Auparavant, il pouvait s'écouler entre 20 et 30 ans entre la découverte de quelque chose et la création d'une application sur la base de cela. Maintenant, parfois, cela se produit presque en même temps: penser que tout en découvrant une caractéristique peut être idéal pour quelque chose. Dans notre centre, nous voulons encourager cela : que les chercheurs soient en mesure de réaliser que nous ne sommes pas si loin de l'application. Prendre conscience de cela, avoir cette conscience nous aidera à avancer.
Pour finir, quel rêve avez-vous personnellement ?

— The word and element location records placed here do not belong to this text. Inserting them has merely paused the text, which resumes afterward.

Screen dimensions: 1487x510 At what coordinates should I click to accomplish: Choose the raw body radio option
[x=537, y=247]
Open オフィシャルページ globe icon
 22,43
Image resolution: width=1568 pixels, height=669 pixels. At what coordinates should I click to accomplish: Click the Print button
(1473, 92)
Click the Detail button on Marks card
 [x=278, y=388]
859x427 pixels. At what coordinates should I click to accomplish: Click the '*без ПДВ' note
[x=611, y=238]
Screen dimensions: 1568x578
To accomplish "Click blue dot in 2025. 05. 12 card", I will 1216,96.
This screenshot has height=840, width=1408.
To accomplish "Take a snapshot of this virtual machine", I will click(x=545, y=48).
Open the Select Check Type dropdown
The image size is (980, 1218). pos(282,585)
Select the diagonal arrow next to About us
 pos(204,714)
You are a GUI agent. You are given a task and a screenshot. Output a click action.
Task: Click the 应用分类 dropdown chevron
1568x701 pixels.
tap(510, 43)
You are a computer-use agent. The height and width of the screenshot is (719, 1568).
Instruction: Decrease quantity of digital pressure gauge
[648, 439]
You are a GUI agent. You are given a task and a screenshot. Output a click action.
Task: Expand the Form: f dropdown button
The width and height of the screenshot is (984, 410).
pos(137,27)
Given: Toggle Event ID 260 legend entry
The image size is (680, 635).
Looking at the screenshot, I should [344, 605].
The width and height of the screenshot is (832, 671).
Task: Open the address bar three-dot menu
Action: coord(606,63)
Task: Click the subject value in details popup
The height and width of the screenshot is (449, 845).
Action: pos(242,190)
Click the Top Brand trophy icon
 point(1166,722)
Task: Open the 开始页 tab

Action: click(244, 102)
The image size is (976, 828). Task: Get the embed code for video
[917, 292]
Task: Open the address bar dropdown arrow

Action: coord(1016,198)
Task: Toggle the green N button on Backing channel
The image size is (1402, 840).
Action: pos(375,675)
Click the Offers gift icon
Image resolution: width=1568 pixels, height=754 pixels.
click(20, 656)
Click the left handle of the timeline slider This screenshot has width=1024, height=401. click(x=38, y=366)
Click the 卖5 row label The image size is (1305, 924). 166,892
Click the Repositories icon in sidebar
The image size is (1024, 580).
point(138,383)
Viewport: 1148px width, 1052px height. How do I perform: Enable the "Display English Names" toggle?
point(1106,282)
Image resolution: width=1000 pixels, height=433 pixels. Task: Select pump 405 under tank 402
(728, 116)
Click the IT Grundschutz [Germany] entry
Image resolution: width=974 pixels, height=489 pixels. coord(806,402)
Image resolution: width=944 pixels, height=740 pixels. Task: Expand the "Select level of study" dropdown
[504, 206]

Je ne sais pas... Depuis que j'ai commencé à enquêter, j'ai vu tant de choses qui me paraissaient inconcevables auparavant... Lors de mon premier congrès, lors d'une conférence d'une compagnie automobile, on présentait une couche de revêtement de capot de voiture qui la protégerait de la corrosion des fientes des pigeons. Et maintenant, toutes les voitures ont une telle couche. Fenêtres autonettoyantes, écrans tactiles, écrans flexibles... Je les ai tous rencontrés lors de congrès et maintenant ils sont dans la rue ou dans nos mains. Alors, je ne sais pas quoi répondre...
Ce que j'aimerais vraiment, c'est que les ressources soient accessibles à tous. Je voudrais combler le fossé entre les pays développés et les pays appauvris; dans l'énergie, l'eau potable, la médecine... Nous avons des anticorps sur mesure, par exemple, et ils ne le sont pas. Mon rêve est que de tels développements soient accessibles à tous.